SHORT TASK: Gather each line of the material below that contains the word "arrow" and copy it in full.

# # # # # # #

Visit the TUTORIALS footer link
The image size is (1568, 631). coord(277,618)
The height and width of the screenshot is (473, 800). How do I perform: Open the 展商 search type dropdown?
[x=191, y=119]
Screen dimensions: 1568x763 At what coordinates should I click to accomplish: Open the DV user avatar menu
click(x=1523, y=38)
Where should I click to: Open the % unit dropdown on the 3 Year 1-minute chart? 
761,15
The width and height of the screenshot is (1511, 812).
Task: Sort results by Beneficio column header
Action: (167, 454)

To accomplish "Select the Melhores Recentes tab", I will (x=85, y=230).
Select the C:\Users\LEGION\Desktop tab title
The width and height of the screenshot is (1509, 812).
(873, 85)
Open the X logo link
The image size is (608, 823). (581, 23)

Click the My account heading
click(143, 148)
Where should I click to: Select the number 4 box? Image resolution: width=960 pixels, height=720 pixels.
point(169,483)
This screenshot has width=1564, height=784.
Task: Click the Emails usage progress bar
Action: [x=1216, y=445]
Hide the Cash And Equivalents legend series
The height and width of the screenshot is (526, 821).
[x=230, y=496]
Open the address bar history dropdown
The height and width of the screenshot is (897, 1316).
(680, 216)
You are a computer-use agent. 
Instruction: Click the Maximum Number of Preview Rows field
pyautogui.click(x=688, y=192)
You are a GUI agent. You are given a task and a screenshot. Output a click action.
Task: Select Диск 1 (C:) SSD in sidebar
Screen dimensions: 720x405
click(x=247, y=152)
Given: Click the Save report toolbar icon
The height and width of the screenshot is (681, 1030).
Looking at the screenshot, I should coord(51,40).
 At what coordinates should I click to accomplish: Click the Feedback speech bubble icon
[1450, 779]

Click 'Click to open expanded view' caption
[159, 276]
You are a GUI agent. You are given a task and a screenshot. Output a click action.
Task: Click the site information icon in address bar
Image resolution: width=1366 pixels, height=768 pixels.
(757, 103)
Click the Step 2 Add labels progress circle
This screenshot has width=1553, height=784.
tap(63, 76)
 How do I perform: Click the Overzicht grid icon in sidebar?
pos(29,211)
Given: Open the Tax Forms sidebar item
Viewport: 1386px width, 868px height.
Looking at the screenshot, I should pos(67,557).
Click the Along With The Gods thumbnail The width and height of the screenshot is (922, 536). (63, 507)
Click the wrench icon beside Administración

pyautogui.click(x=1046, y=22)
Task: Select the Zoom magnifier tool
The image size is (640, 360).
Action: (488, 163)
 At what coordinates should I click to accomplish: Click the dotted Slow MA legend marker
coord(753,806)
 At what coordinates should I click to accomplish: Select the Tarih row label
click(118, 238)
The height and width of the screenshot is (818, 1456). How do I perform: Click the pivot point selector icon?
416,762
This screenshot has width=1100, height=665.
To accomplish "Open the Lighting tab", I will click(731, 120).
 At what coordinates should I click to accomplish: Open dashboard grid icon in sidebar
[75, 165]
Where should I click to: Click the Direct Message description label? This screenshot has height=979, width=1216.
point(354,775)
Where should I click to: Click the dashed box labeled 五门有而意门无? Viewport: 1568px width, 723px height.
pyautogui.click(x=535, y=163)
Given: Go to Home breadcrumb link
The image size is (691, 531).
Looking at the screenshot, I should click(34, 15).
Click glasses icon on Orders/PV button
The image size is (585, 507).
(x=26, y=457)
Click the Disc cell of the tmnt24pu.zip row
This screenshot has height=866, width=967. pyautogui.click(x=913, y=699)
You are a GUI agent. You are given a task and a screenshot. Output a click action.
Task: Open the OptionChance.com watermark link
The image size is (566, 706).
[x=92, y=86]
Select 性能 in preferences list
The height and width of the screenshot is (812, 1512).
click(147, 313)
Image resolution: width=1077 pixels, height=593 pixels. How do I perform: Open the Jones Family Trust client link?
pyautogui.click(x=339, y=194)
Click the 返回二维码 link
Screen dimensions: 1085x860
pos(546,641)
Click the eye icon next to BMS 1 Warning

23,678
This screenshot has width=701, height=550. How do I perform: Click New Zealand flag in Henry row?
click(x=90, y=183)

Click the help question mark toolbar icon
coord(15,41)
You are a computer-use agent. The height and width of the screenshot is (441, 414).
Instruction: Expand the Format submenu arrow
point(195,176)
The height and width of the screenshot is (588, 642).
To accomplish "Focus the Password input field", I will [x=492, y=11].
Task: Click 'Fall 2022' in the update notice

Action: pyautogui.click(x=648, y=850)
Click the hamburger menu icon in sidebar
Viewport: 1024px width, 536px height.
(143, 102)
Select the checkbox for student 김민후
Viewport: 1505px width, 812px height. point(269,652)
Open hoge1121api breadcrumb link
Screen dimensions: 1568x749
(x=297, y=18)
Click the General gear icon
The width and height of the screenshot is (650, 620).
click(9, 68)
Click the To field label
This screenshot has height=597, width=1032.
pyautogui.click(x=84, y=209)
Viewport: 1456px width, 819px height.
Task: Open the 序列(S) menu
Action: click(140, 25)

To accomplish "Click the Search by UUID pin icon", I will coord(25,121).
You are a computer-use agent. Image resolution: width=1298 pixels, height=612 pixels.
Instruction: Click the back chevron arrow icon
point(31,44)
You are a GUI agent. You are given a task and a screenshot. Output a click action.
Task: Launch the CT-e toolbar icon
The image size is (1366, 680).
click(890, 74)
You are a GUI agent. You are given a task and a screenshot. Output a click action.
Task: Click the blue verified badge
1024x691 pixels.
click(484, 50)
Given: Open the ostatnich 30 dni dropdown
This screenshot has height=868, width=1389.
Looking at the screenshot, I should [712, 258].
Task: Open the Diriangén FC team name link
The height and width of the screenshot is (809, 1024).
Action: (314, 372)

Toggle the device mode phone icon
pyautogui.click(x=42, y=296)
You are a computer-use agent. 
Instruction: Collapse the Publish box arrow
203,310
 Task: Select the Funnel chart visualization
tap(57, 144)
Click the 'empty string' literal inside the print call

# # # # # # #

RESULT OF THE EXERCISE:
Instruction: Expand the Format submenu arrow
Instruction: Click the back chevron arrow icon
Instruction: Collapse the Publish box arrow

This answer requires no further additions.